::: TEKS EKSTRAKSI :::

Tak Sama tapi Setara
Pelatihan Maskulinitas dan Feminitas
Kesetaraan laki-laki dan
perempuan menjadi harapan yang harus mewujud dalam kehidupan manusia.
Terwujudnya kesadaran setiap insan terhadap hal tersebut membutuhkan proses
pemahaman dan refleksi terhadap hakekat laki-laki dan perempuan. Memang benar bahwa
saat ini masih ada kesenjangan antara laki-laki dan perempuan yang berdampak
adanya pembedaan perlakuan terhadap laki-laki atau perempuan, seperti kesempatan
untuk belajar dan pekerjaan, hak untuk berpendapat dan mengambil keputusan, dan
laki-laki dianggap lebih berkuasa dan perempuan dianggap lemah.

::: DAFTAR DATA :::

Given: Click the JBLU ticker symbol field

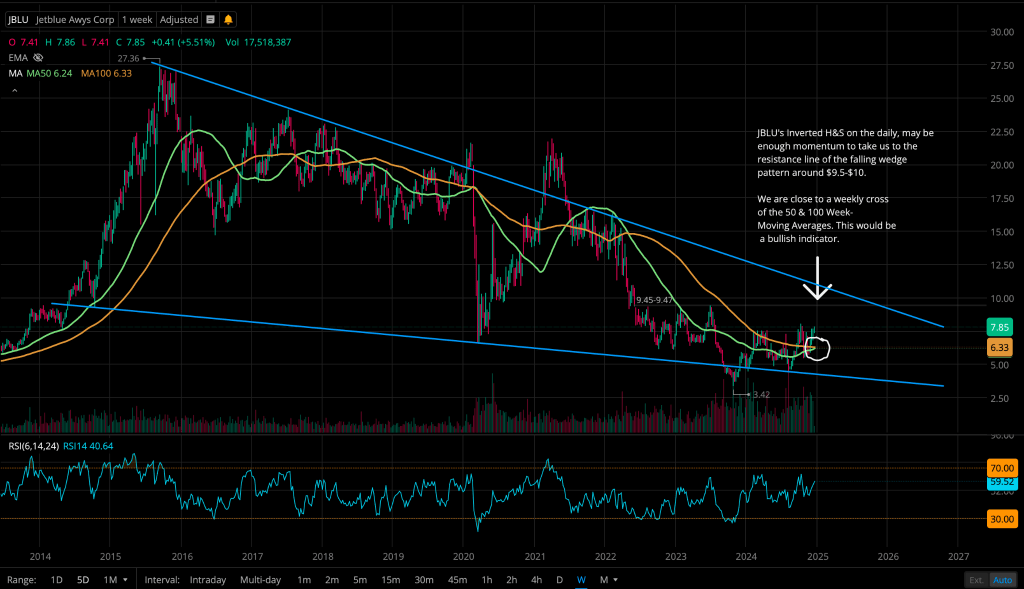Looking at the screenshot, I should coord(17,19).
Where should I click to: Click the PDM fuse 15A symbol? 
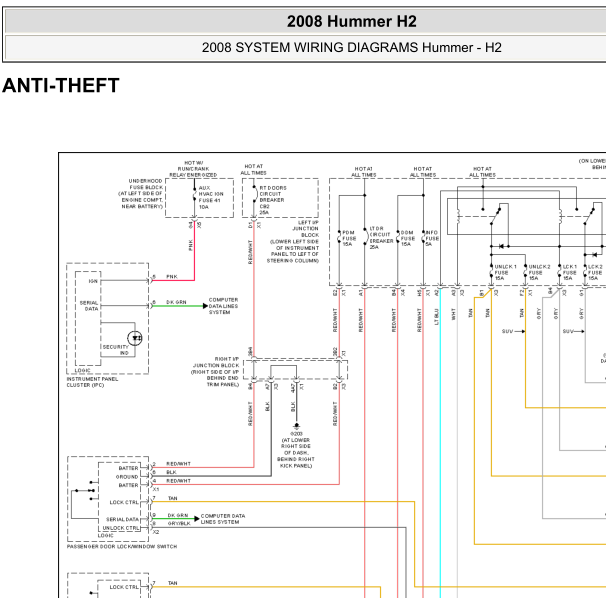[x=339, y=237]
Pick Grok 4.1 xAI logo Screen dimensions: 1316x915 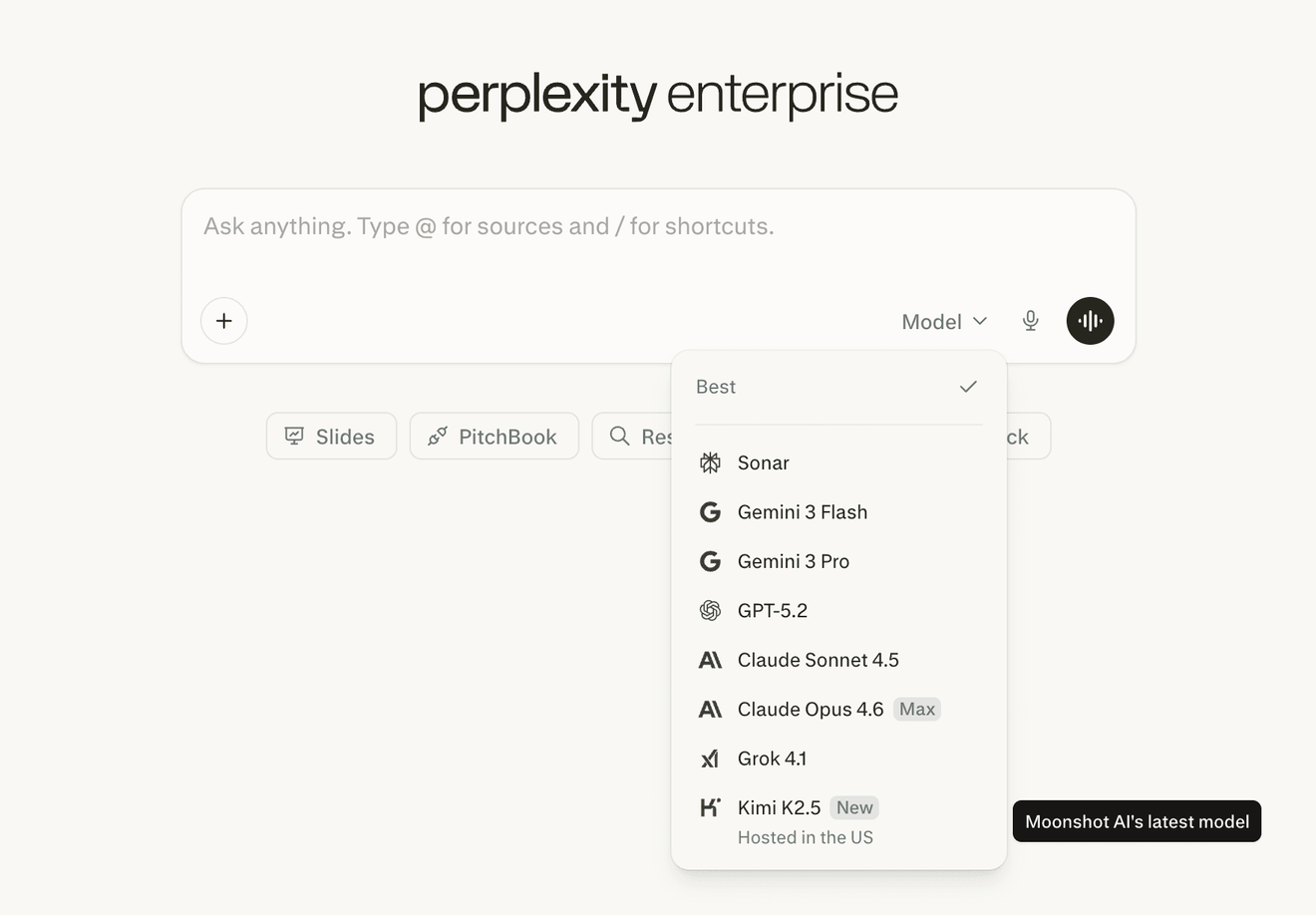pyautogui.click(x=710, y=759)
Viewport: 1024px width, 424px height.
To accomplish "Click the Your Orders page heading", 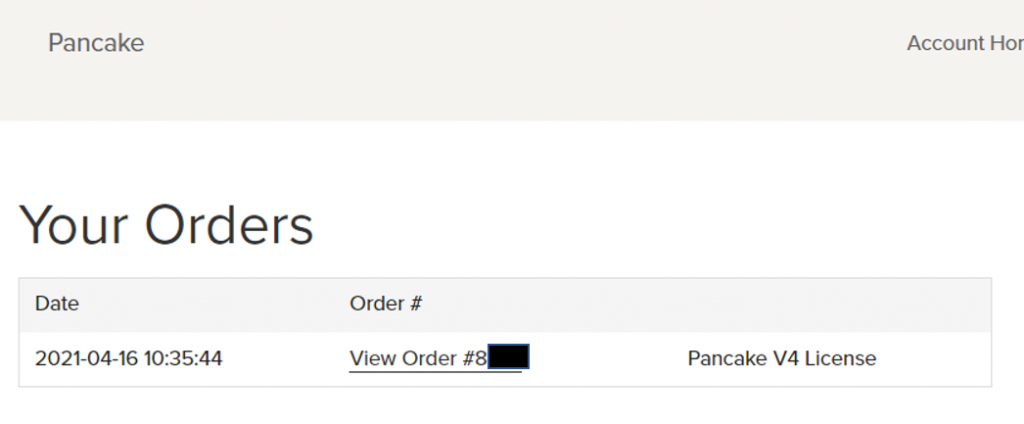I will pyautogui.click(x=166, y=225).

:::
::: DAFTAR DATA :::

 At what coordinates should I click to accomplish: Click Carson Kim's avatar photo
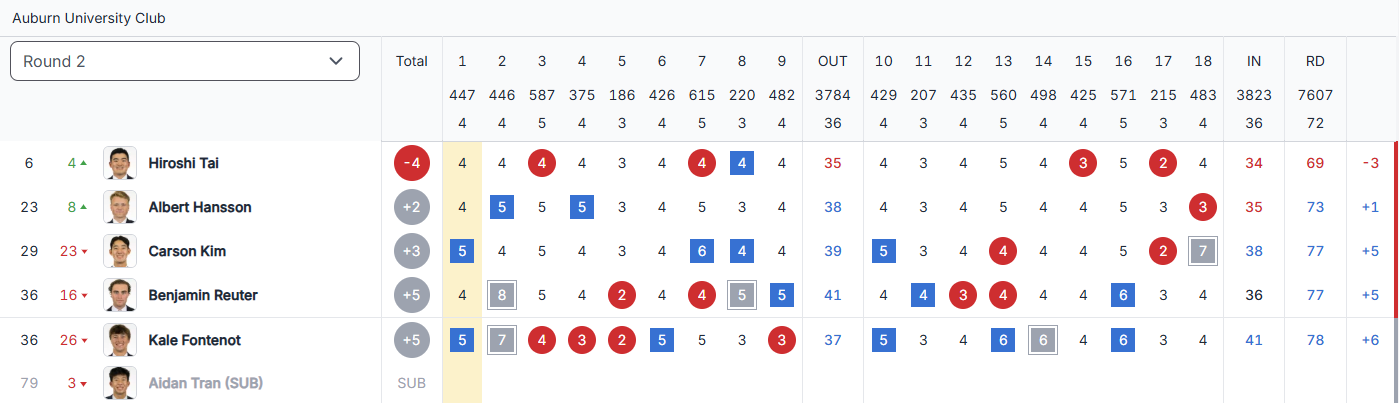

:::
::: DAFTAR DATA :::

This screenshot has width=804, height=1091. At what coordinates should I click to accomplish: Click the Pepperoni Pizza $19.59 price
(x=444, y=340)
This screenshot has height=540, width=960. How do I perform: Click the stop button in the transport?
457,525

:::

TUGAS ANDA:
- A) Menurut teks tentang kesetaraan laki-laki dan perempuan, apa yang dibutuhkan agar kesadaran setiap insan terhadap kesetaraan itu terwujud?
- B) Tuliskan kembali bagian teks tentang kesetaraan laki-laki dan perempuan antara "Tak Sama tapi" dan "perempuan dianggap lemah.", termasuk kedua batas tersebut.
- C) Lanjutkan teks tentang kesetaraan laki-laki dan perempuan, mulai setelah kalimat terakhirnya.

HASIL TUGAS:
- A) Dibutuhkan proses pemahaman dan refleksi terhadap hakekat laki-laki dan perempuan.

- B)
Tak Sama tapi Setara
Pelatihan Maskulinitas dan Feminitas
Kesetaraan laki-laki dan
perempuan menjadi harapan yang harus mewujud dalam kehidupan manusia.
Terwujudnya kesadaran setiap insan terhadap hal tersebut membutuhkan proses
pemahaman dan refleksi terhadap hakekat laki-laki dan perempuan. Memang benar bahwa
saat ini masih ada kesenjangan antara laki-laki dan perempuan yang berdampak
adanya pembedaan perlakuan terhadap laki-laki atau perempuan, seperti kesempatan
untuk belajar dan pekerjaan, hak untuk berpendapat dan mengambil keputusan, dan
laki-laki dianggap lebih berkuasa dan perempuan dianggap lemah.

- C)
Stube-HEMAT Yogyakarta
melalui program pelatihan Maskulinitas dan Feminitas berusaha menumbuhkan
kesadaran kesetaraan laki-laki dan perempuan di kalangan anak muda dan mahasiswa.
Pelatihan yang diadakan hari Jumat – Minggu, 27 – 29 November di Wisma Pojok
Indah, Condongcatur, Yogyakarta bertujuan untuk mendapat informasi yang
benar tentang maskulinitas dan feminitas dalam pemahaman gender, mampu menganalisa
dalam konteks Indonesia dan mampu mengkampanyekan kesetaraan laki-laki dan
perempuan.
Pdt.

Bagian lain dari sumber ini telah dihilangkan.